• SOURCE PASSAGE:
[BEGIN]

On Thu, Nov 28, Carlos E. R. wrote:
And what happens if ntp is not restarted inmediately after resume? looks like a bug, is there a bug report about that?
No idea if there is a bug report. I'm sure it is working as designed, time servers should not be ever powered off, after all. Hibernating is not the proper thing to do in that scenario - it is a different scenario.
The ntpd running on systems doing suspend/resume is more a client than a server. And even an upstream server will probably go down for maintenence. So there must be ways to recover from hickups.
On restore from hibernation it just tries to keep sync with previous time servers, but the clock is no longer in exact sync. It the difference is large it can take many hours to sync again, or even abort and exit. A restart ensures that you get the right pool of servers, that it does a step sync, then starts the daemon.
Since on resume the time is kind of undefined, and in addition an unavoidable timejump happens anyway. it would be good if the systemtime would at least be forced to be correct by restarting ntpd and letting it grab time from remote. Like you said.

[END]

• WHAT NEEDS TO BE DONE: Translate this sentence from the ntp discussion into Spanish: "The ntpd running on systems doing suspend/resume is more a client than a server." The material after this point has no connection to the ntp discussion.

• GIVEN DATA:
[BEGIN]

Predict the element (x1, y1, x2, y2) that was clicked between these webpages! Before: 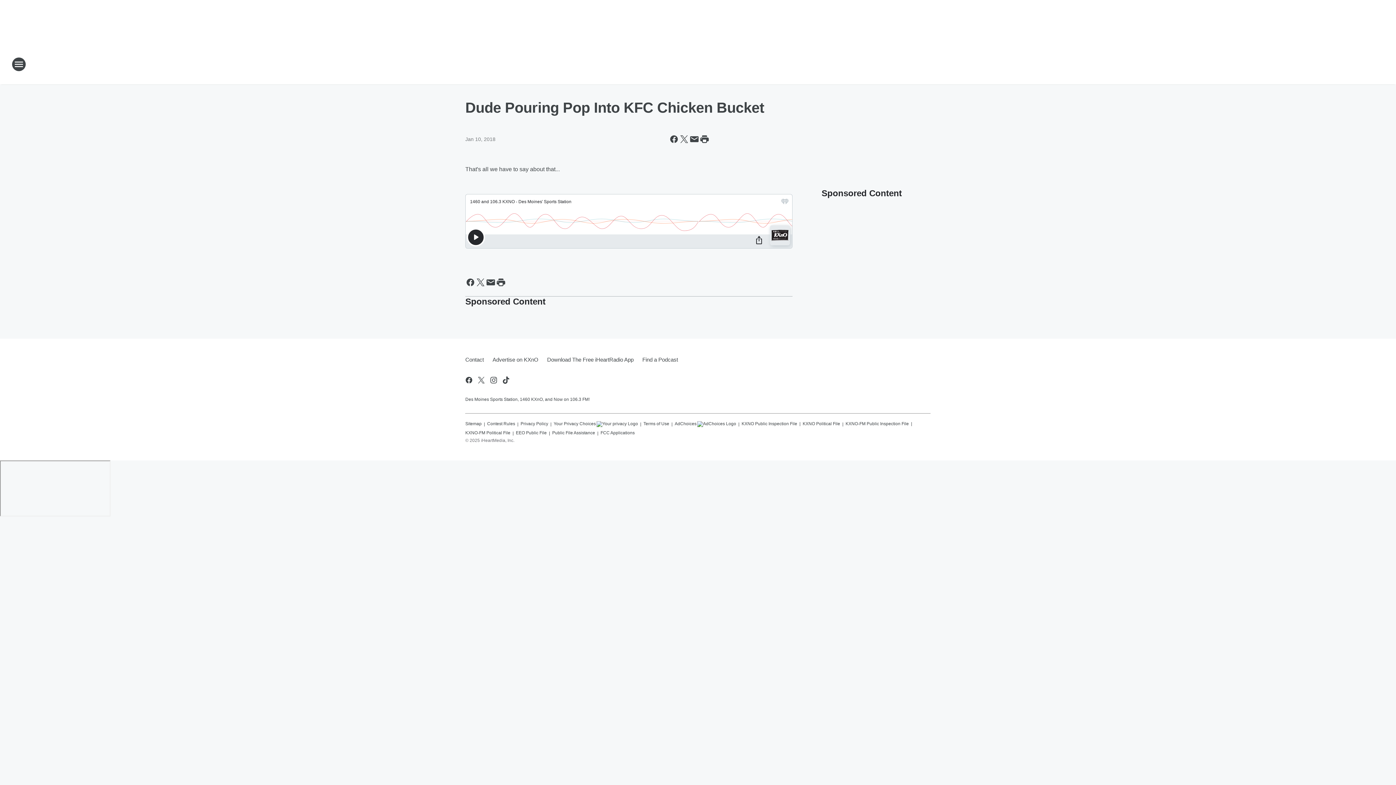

[END]

• EXPECTED OUTPUT: El ntpd que se ejecuta en sistemas que hacen suspensión/reanudación es más un cliente que un servidor.